Scientific classification
- Kingdom: Animalia
- Phylum: Chordata
- Class: Aves
- Order: Strigiformes
- Family: Strigidae
- Genus: Otus
- Species: O. socotranus
- Binomial name: Otus socotranus (Ogilvie-Grant & Forbes, 1899)

= Socotra scops owl =

- Authority: (Ogilvie-Grant & Forbes, 1899)
- Conservation status: LC

Species of owl

The Socotra scops owl (Otus socotranus) is a small owl endemic to the island of Socotra, Yemen.

==Taxonomy==
The Socotra scops owl was previously lumped with the African scops owl (Otus senegalensis), but differences in plumage and vocalisations have led to it being split to a separate species.
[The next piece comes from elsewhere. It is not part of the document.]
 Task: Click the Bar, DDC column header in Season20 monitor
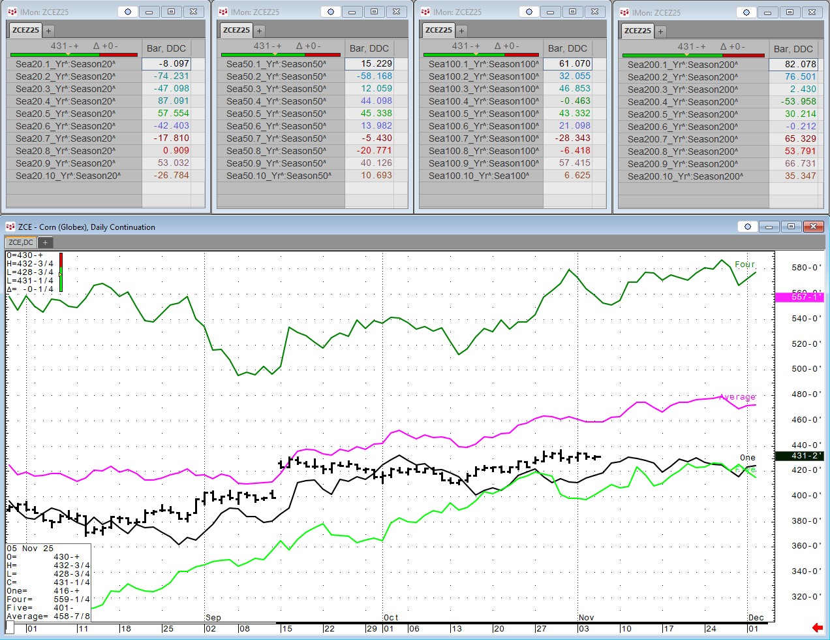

Recent genetic research suggests that its closest relatives are the Oriental scops owl and the Seychelles scops owl (Otus insularis). An interesting theory this research has led to is that the oriental scops owl is a taxon that evolved from a colonisation of the continent from island ancestors, an event which had previously been thought unlikely because island taxa were thought to be less competitive than related continental taxa.

==Description==
A very small scops owl which is heavily streaked and barred on its pale sandy-grey upperparts, paler underparts with darker shaft streaks and fine, dark barring. The plain facial disc has vague margins and the shoulder stripe is not as conspicuous as in other scops owls and are sandy-coloured. The ear-tufts are very small and the eyes are yellow. Its length is 15–16 cm.

===Voice===
The song of the Socotra scops owl is a repeated, low-pitched series of notes which is similar to that described for the oriental scops owl (Otus sunia).

==Distribution and habitat==
The Socotra scops owl is endemic to the Indian Ocean island of Socotra off the Horn of Africa, which is within the territory of Yemen. On Socotra it is found on over 45% of the island, most numerous in areas where there are mature palms. Its preferred habitat is rocky semi-desert with scattered trees and bushes.

==Behaviour==
Very little is known about the behaviour of the Socotra scops owl. It probably mainly feeds on insects and small vertebrates; the stomach contents of a single specimen contained a grasshopper, a centipede and two lizards. It has also been observed hawking for moths at dusk, in a similar fashion to a nightjar. Very little is known about its breeding behaviour but a female with enlarged ovaries was caught in April. It probably uses natural cavities for nesting. Two 20-day-old young have been recorded on the nest in February, their age suggesting that the eggs were laid in early January.